3. Merus se dit de tout ce qui est pur, soit indifféremment, soit avec éloge, comme si tout mélange était une falsification ; meracus se dit particulièrement de la pureté du vin qui n’est point trempé et, transporté au figuré à d’autres objets, il exprime une idée de blâme, comme si la matière pure et sans addition n’était pas comme elle doit être, par opposition à temperatus. C’est le sens de l’ancien allemand eitel.
Q
Quærere. Scrutari. Rimari. Investigare.
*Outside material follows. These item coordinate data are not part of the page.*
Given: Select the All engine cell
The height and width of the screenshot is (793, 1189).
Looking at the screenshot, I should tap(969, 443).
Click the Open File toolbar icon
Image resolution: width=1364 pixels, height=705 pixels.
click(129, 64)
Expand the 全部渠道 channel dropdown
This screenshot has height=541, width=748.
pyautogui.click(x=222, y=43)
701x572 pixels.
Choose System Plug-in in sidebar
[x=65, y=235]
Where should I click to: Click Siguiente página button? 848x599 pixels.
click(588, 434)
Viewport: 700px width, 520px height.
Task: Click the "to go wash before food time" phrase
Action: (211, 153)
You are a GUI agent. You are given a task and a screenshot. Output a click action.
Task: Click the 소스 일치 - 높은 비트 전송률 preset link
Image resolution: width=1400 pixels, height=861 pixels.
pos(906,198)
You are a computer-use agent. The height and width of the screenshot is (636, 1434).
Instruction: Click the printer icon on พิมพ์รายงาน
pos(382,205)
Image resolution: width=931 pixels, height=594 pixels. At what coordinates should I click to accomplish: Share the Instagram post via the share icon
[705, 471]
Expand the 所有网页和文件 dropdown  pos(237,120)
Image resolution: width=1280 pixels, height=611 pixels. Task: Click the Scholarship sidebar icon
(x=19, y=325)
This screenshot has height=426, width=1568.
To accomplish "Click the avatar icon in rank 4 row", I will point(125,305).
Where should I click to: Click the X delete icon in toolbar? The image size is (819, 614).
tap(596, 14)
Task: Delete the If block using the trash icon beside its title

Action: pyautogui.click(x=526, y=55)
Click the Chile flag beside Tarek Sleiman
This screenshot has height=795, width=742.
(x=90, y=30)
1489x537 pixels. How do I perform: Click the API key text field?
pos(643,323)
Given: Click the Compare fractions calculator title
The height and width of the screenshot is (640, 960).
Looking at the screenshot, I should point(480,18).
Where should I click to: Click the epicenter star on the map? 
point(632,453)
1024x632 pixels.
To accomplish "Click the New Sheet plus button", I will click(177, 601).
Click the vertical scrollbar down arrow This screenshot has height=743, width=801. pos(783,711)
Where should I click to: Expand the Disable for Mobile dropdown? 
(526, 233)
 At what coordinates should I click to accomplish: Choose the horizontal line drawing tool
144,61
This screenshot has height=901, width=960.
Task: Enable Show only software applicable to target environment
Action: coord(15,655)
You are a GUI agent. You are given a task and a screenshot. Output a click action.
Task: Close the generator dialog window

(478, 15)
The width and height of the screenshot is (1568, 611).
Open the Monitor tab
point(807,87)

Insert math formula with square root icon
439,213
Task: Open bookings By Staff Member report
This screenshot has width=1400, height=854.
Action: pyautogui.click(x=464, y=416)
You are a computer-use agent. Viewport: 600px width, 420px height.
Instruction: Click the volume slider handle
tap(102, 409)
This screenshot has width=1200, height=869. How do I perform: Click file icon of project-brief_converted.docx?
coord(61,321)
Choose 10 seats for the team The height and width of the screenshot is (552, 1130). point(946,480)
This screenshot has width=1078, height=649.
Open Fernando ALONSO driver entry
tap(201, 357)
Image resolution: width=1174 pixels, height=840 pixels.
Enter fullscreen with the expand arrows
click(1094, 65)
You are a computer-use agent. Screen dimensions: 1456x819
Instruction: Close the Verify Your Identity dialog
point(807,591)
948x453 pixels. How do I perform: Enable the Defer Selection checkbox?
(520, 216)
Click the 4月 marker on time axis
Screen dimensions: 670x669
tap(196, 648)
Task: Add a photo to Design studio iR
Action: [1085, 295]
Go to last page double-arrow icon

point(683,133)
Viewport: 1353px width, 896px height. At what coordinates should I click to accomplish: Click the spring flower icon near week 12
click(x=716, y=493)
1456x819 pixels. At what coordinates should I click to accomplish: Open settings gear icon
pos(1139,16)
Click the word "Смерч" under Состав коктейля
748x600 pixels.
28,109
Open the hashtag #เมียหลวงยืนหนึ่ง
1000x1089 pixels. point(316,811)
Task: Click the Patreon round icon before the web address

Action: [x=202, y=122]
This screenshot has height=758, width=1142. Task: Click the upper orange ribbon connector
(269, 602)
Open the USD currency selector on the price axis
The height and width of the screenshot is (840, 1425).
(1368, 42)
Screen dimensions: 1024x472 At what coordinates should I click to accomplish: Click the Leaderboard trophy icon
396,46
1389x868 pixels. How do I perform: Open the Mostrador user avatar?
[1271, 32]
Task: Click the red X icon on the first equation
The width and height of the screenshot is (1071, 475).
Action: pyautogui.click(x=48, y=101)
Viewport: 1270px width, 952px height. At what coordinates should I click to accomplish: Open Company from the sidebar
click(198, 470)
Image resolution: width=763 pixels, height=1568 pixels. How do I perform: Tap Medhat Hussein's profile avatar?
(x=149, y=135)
Indagare.
1. Quærere, chercher, en général, on éprouve le désir ou le besoin de trouver ; scrutari, rimari, investigare et indagare ajoutent à ce sens une idée accessoire de peine et de difficulté.
2. Scrutari et rimari, se mettre à la recherche d’un objet caché : scrutari, en fouillant de tous les côtés, on s’intéresse à la découverte, on se passionne ; rimari, en creusant pour déterrer, la découverte exige des efforts et de la sagacité. Investigare et indagare, se mettre à la recherche d’un objet éloigné : investigare, à la façon du chasseur qui suit en connaissance de cause la piste ou la trace visible du gibier ; indagare, à la façon du limier qui suit l’odeur guidé par son instinct. Curt. IX, 10, 11. “Famem sentire cœperunt, radices palmarum ubique rimantes.” “Ils éprouvèrent les atteintes de la faim et ils cherchaient partout, pour les déterrer, des racines de palmiste.” Comparez avec IX, 9, 5. “Scrutati omnia tuguria tandem latentes reperere.” “A force de fouiller toutes les cabanes, ils finirent par les trouver dans leur cachette.” Tac. Ann. VI, 3. “Rimans secreta omnium.” “Déterrant les secrets de tout le monde.” Et XII, 52. “Quasi finem principis per Chaldæos scrutaretur.” Furius Scribonianus est exilé sous prétexte qu’il avait eu la curiosité de s’adresser aux Chaldéens pour découvrir quand et comment l’empereur mourrait. Il n’y avait pas d’obstacles à surmonter.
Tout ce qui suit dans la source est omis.